## Record excerpts
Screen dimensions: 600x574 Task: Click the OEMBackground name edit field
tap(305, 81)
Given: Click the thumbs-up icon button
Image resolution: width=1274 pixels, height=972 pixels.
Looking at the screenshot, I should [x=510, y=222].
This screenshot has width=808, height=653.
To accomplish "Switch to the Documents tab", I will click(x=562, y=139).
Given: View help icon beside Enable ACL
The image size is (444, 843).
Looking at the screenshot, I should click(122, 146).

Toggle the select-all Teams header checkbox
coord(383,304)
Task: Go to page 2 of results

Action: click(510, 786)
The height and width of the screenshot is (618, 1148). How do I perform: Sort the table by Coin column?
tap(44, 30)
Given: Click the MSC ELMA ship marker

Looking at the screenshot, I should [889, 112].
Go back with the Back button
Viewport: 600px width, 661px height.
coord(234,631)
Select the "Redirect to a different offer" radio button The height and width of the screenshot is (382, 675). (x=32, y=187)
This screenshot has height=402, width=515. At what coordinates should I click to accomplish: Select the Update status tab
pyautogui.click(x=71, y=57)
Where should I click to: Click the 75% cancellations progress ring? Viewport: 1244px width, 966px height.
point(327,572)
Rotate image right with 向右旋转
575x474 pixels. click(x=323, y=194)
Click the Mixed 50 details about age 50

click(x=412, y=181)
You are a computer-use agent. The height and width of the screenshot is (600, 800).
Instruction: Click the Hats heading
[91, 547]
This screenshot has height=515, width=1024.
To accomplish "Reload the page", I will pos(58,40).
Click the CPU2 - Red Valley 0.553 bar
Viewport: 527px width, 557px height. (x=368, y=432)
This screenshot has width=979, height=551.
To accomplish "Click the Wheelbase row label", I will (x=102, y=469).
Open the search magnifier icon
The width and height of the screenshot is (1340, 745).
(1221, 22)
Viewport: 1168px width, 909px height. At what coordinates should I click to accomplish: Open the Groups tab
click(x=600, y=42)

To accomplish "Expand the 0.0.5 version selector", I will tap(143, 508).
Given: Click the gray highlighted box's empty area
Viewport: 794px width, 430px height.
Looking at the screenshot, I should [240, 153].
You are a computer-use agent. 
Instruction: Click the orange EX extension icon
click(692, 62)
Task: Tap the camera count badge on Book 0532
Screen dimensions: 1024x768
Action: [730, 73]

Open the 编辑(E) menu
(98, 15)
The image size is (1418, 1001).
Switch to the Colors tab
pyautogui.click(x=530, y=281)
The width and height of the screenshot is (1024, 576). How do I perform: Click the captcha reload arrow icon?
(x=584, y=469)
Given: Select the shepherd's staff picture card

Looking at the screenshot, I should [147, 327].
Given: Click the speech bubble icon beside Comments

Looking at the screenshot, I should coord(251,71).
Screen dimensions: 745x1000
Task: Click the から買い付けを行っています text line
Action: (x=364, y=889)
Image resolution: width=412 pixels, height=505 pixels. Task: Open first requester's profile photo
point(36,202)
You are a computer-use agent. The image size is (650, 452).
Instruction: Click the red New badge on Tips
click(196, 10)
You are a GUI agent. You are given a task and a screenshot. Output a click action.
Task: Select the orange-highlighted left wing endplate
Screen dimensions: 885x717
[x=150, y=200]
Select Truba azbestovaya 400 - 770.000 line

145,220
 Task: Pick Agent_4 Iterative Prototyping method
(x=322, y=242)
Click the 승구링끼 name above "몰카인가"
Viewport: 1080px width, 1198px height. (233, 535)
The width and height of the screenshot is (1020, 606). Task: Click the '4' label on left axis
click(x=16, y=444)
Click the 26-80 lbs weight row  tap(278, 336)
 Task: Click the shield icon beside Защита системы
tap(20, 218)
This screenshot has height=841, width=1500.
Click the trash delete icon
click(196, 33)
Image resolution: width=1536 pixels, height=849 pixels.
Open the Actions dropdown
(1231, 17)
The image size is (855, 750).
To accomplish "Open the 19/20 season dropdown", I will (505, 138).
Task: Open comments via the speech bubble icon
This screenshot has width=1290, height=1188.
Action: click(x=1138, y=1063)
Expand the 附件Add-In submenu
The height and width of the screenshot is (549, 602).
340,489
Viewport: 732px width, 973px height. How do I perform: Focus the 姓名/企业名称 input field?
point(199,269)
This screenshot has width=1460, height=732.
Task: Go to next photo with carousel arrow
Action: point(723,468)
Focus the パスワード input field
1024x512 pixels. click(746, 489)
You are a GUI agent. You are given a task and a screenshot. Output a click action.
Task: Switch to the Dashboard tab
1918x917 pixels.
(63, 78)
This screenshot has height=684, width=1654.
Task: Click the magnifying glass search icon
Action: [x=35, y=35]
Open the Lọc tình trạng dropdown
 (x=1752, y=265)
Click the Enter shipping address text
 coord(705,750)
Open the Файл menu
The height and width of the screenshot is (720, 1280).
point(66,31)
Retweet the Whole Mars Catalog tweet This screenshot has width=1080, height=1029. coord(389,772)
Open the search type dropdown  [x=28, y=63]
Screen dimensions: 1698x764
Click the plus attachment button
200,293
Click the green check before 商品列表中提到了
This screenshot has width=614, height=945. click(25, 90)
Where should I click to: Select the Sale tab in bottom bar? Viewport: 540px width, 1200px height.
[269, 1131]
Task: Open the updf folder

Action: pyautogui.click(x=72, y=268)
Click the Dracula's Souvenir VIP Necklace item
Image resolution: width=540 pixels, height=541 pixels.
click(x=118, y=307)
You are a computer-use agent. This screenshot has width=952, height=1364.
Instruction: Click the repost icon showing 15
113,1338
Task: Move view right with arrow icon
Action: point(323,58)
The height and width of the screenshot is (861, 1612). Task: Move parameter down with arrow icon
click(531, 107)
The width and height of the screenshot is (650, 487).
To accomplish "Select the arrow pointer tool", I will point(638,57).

## Aim of the exercise
Across the entries above, find each line with the word "computer" and please copy it out.

## Response area
You are a computer-use agent. The height and width of the screenshot is (600, 800).
You are a computer-use agent. 
You are a computer-use agent. The image size is (650, 452).
You are a computer-use agent. This screenshot has width=952, height=1364.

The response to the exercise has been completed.